--- Extract provided ---

U.S. Pat. No. 4742040 to Ohsaki et.al. discloses a process for
making a carbon molecular sieve having increased adsorption capacity
and selectivity by pelletising powder coconut shell charcoal containing
small amounts of coal tar as a binder, carbonising, washing in mineral
acid solution to remove soluble ingredients, adding specified amounts
of creosote or other aromatic compounds, heating at 950.degree.
C.-1000.degree. C., and then cooling in an inert gas. U.S. Pat.
No. 4880765 to Knoblauch et.al., discloses a process for producing
carbon molecular sieves with uniform quality and good separating
properties by treating a carbonaceous product with inert gas and
steam in a vibrating oven and further treating it with benzene at
high temperatures to thereby narrow existing pores. Preparation
of carbon molecular sieve is a multistep process with utmost care
at each stage to get totally reproducible carbon molecular sieve.
Additionally, the process is very high temperature process, which
results into higher cost of the adsorbent.
U.S. Pat. No. 5081097 to Sharma et.al., discloses copper modified
carbon molecular sieves for selective removal of oxygen. The sieve
is prepared by pyrolysis of a mixture of a copper-containing material
and a polyfunctional alcohol to form a sorbent precursor. The sorbent
precursor is then heated and reduced to produce a copper modified
carbon molecular sieve. Pyrolysis is a high temperature process
making the whole process of preparation of the adsorbent an energy
intensive process.
Another process uses a transient metal-based organic complex capable
of selectively absorbing oxygen [U.S. Pat. No. 4477418 (1984)
to Mullhaupt Joseph et.al.; U.S. Pat. No. 5126466(1992) to Ramprasad
et.al.; U.S. Pat. No. 5141725(1992) to Ramprasad et.al.; U.S.
Pat. No. 5294418(1994) to Ramprasad et.al.; U.S. Pat. No. 5945079
(1999) to Mullhaupt Joseph et.al; U.S. patent application 20010003950
(2001), to Zhang, Delang et al.]. The absorption by these complexes
is reversible with changes in temperature and pressure so that it
is theoretically possible to achieve separation or concentration
of oxygen by means of a temperature swing or a pressure swing cycle
of the air.
However, in practice, severe deterioration of the organic complex
occurs with repeated cycles of absorption and liberation of oxygen.
Moreover, the organic complex itself is expensive. Therefore, the
use of this process is limited to special situations. The main drawback
of this process lies in air and moisture sensitivity of the metal
complexes used which lowers the stability of the adsorbent produced.
Additionally, the cost of the metal complexes used in preparation
of the adsorbent is very high.
U.S. Pat. No. 6087289 (2000) to Choudary et al. discloses a process
for the preparation of a zeolte-based adsorbent containing cerium
cations for the selective adsorption of oxygen from a gas mixture.
Cerium exchange into zeolite is carried out under reflux conditions
using aqueous solution of cerium salt at around 80.degree. C. for
4-8 hours and repeating the exchange process several times. The
main drawbacks of this adsorbent lie in observation of oxygen selectivity
only in the low-pressure region. Furthermore, adsorbent preparation
is a multi-step ion exchange process, which also generates liquid
effluent.

--- Available data ---

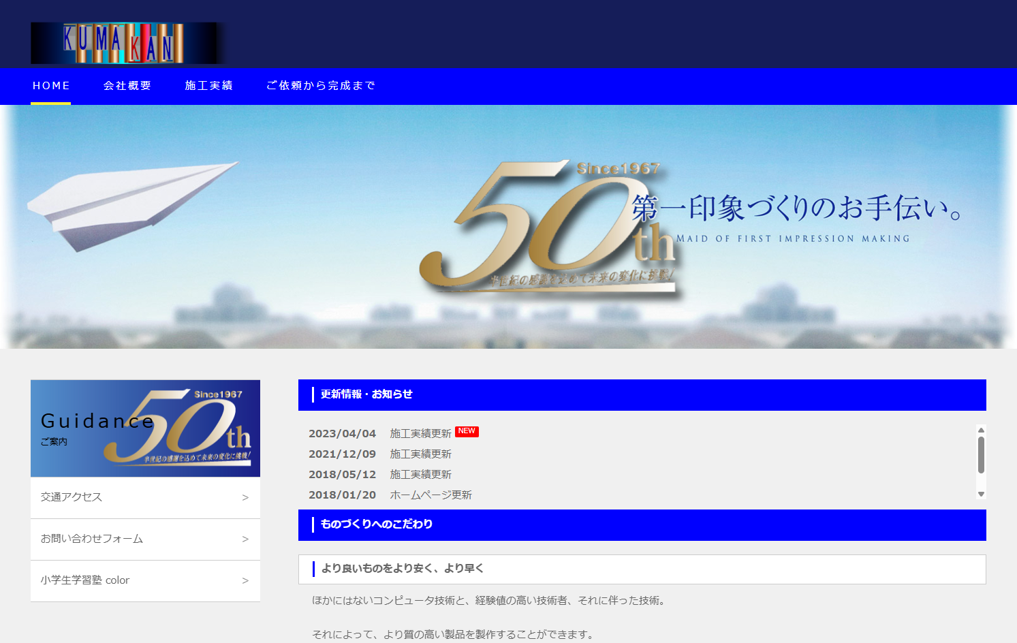Open the 2021/12/09 施工実績更新 news entry
Screen dimensions: 1017x643
coord(420,454)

---

▸ **Written tasks**
(A) Using the extract on oxygen-selective adsorbents, answer each question below in a few words.
(i) What temperature range is used for heating in the Ohsaki process?
(ii) What two materials are pyrolyzed together in the Sharma process?
(iii) How long is the cerium exchange run in the Choudary process?
(B) Name every inventor to whom the extract on oxygen-selective adsorbents attributes a patent or patent application.
(C) Write out the passage from the extract on oxygen-selective adsorbents starting at "No. 4880765 to" and ending at "reproducible carbon molecular sieve.".

▸ **Exercise solutions**
(A)
(i) 950 °C to 1000 °C
(ii) A copper-containing material and a polyfunctional alcohol
(iii) 4 to 8 hours

(B) Ohsaki; Knoblauch; Sharma; Mullhaupt Joseph; Ramprasad; Zhang, Delang; Choudary

(C)
No. 4880765 to Knoblauch et.al., discloses a process for producing
carbon molecular sieves with uniform quality and good separating
properties by treating a carbonaceous product with inert gas and
steam in a vibrating oven and further treating it with benzene at
high temperatures to thereby narrow existing pores. Preparation
of carbon molecular sieve is a multistep process with utmost care
at each stage to get totally reproducible carbon molecular sieve.